> Exercise prompt: Rewrite the records, starting at the line that contains "You are a computer-use agent." and stopping after the last line of the records, with "Print" changed to "Edit" and nothing else altered. Leave the pictures out of your answer.

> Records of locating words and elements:
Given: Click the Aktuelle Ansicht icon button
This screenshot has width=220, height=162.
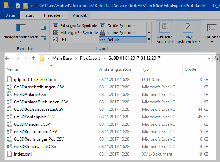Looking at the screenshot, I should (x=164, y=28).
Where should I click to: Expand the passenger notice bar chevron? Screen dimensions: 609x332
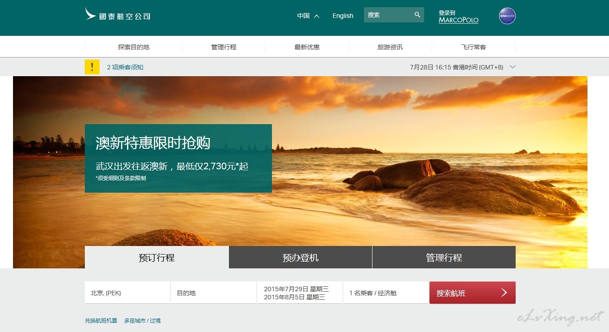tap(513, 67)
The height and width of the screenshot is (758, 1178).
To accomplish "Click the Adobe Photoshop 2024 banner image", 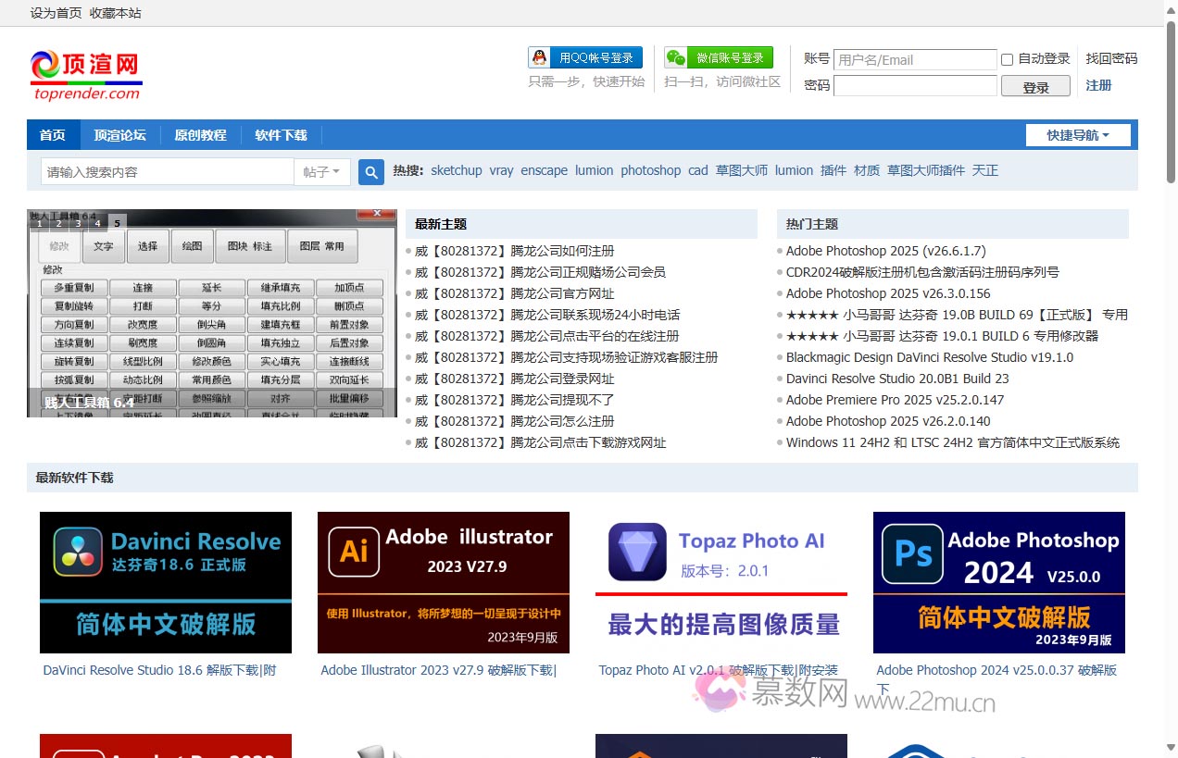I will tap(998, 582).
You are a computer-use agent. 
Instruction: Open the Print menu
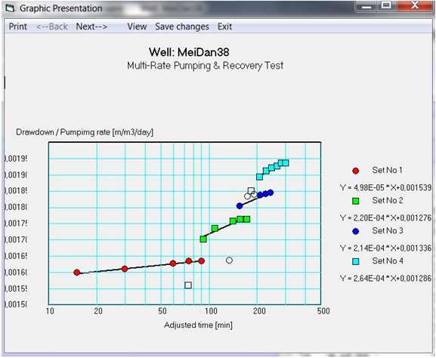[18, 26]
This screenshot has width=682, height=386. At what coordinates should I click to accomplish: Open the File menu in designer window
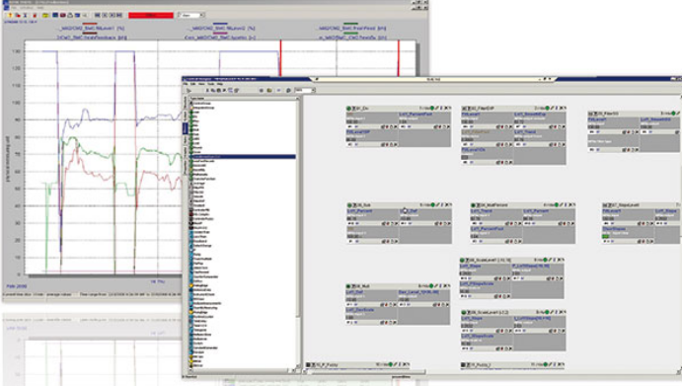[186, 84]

> Worked answer:
You are a computer-use agent. 
Instruction: Open the Edit menu
[18, 26]
This screenshot has width=682, height=386. At what coordinates should I click to accomplish: Open the File menu in designer window
[186, 84]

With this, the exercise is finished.